■ **PROBLEM STATEMENT**
Reproduce the records below exactly, but only between the lines holding "Task: Toggle 显示文字提示 off" and "Viewport: 1338px width, 788px height.", inclusive.

Data items:
►

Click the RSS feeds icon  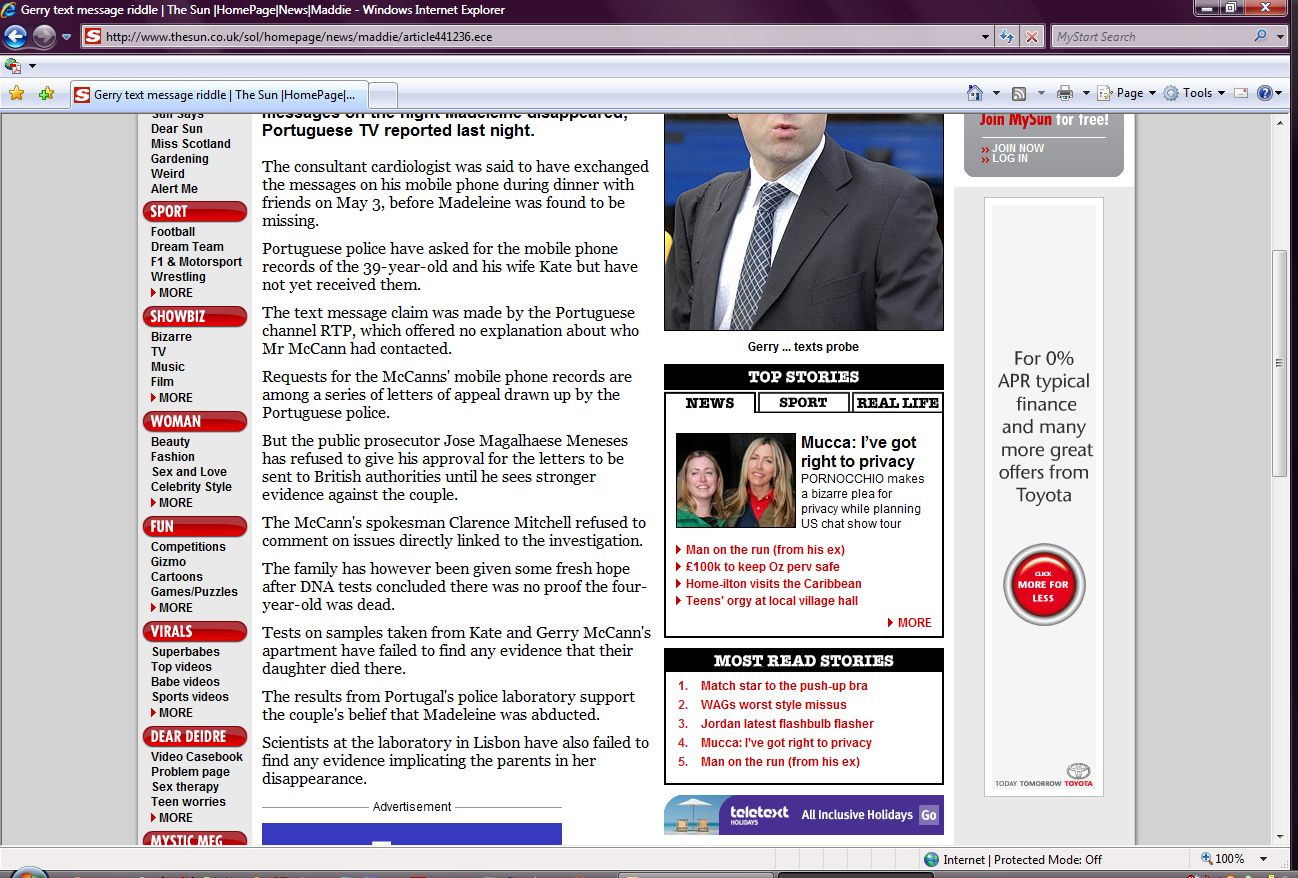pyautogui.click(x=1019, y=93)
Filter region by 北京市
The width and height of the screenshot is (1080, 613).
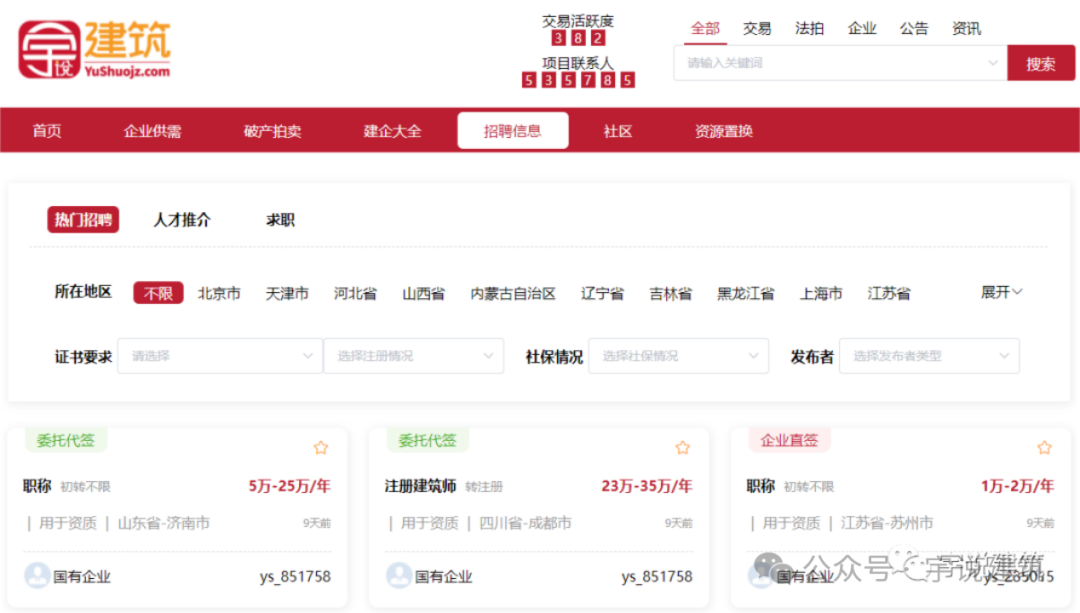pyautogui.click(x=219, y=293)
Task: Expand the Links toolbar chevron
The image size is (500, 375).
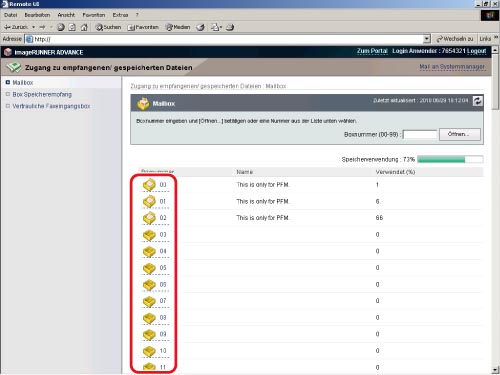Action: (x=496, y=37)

◄
►

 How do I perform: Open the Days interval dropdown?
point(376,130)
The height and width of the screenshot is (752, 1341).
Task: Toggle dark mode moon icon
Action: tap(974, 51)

◄
►

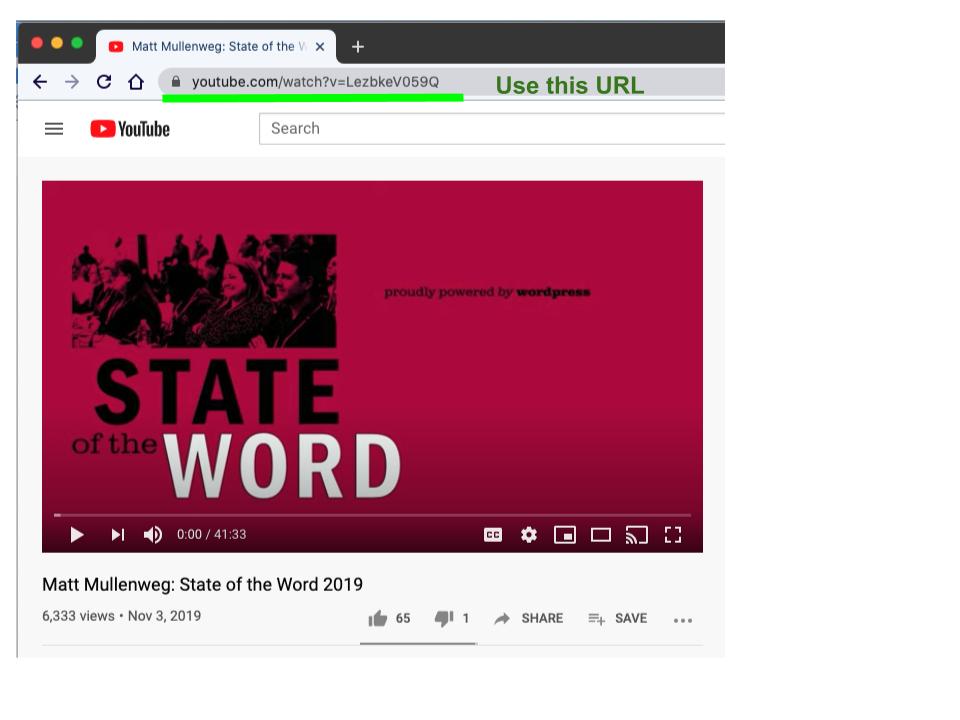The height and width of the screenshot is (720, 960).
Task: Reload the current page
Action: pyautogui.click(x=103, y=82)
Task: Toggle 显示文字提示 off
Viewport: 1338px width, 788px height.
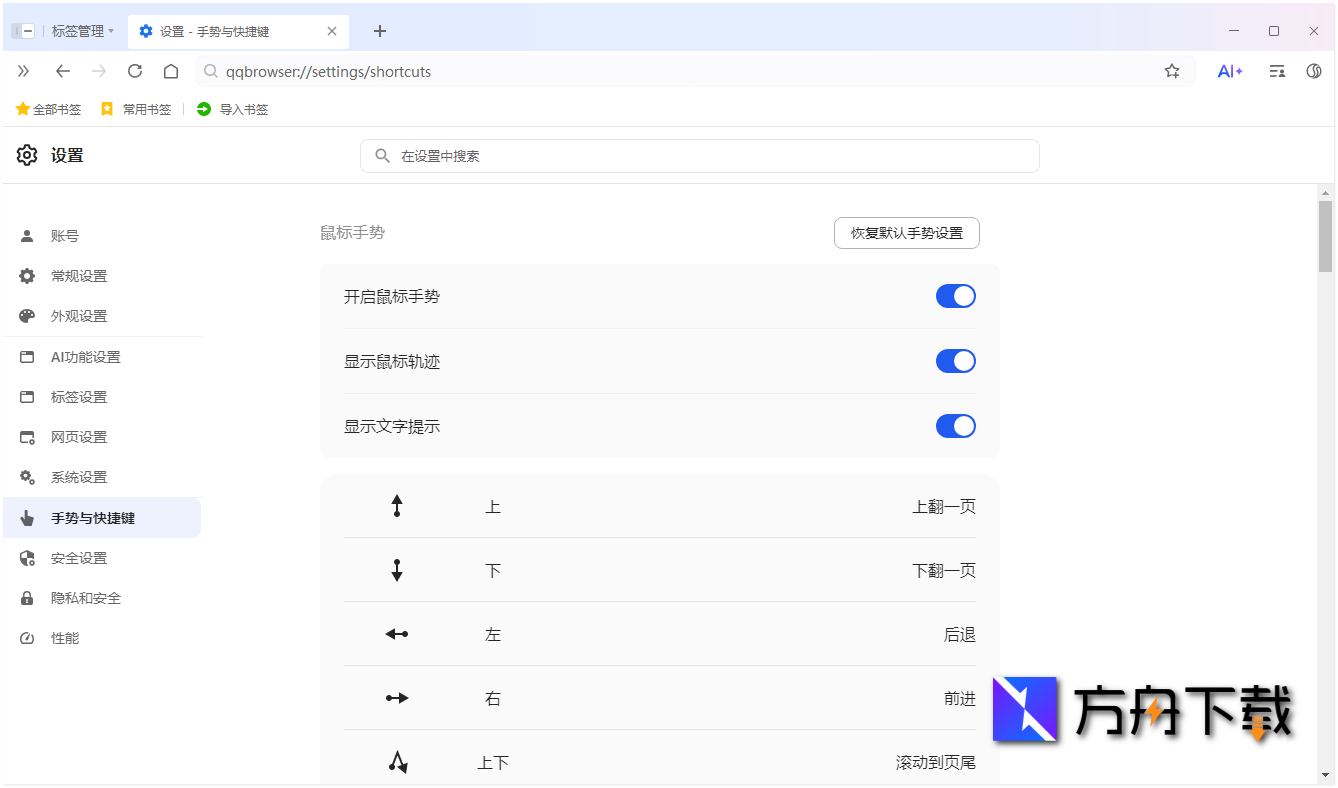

◄

■ **FINISHED TASK**
Task: Toggle 显示文字提示 off
Viewport: 1338px width, 788px height.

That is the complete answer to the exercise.